Marked by the Ordinary (Havdalah NYC)

work in progress: 2025 - present





This work, Marked by the Ordinary (Havdalah NYC), is a series of digital photomontages made of iPhone stickers that imagine Havdalah spice containers (besamim) as playful interpretations of New York City infrastructure. For years, I have photographed what I see as incidental mark-making and assemblage on city sidewalks using my phone. I discovered in 2025 that I could collage elements of these images by using the iPhone sticker feature to isolate subjects and then combine them in the Freeform app. The process is fully portable and commutes with me throughout New York City. I then realized I could use this method to cheekily reinterpret Judaica.

Havdalah is the ritual that marks the end of Shabbat at sundown on Saturday, transitioning from what is considered the holy day of rest into the ordinary week. One element of the ritual involves passing around aromatic spices for everyone to smell, often kept in a decorated container known as a besamim. The scent is meant to bring the sweetness of the divine time into the rest of the week.

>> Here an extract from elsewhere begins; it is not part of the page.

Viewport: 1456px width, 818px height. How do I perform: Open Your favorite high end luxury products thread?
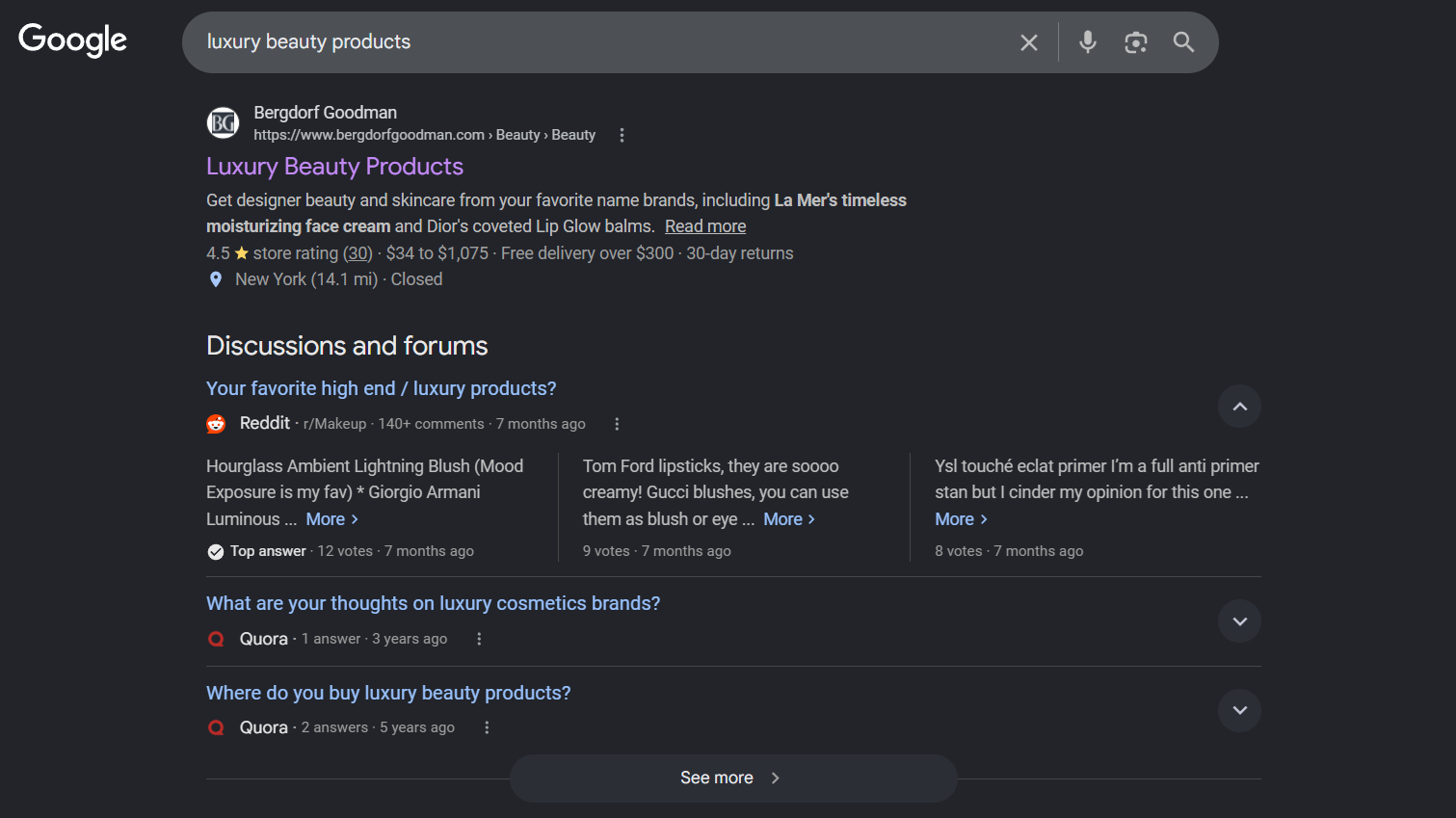(x=381, y=388)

The most ubiquitous form used for besamim is the silver architectural tower, which can be found in almost any Judaica store and collection today. The form originates as a Gothic church tower, and the first known example was commissioned in 1500s Germany and likely made by a Christian silversmith. For the ritual, the tower likely represents the marking of time, but also everyday life, as church towers were focal points on German streets. This iconic shape that we hold dear in our tradition would not exist without the diaspora, yet this context is rarely shared.

Walking around New York City, I find wonder within the most mundane details of its streets. Whereas 1500s Germany had the Gothic Tower, my day-to-day is punctuated by glimmering fragments of industrial pipes, construction posts, peeling wheatpaste ads—all part of my place in the diaspora. The Yiddish word doikayt, or “hereness” is a guiding principle in Jewish Diasporism. Paying close attention to this place that I call home, and reflecting it back into my conception of Jewish identity, follows a rich lineage. 

Although I typically work with abstraction, these 2D collages figuratively reimagine the iconic spice tower. Nonetheless, I still decontextualize the source images and create a disorienting and oddly proportioned sense of space. The work exists in an ambiguous in-between, much like the ritual of Havdalah itself — the images are non-functional, mere representations of a functional object that holds both the old and the new, the sacred and the profane: a container for my Jewish multiplicities.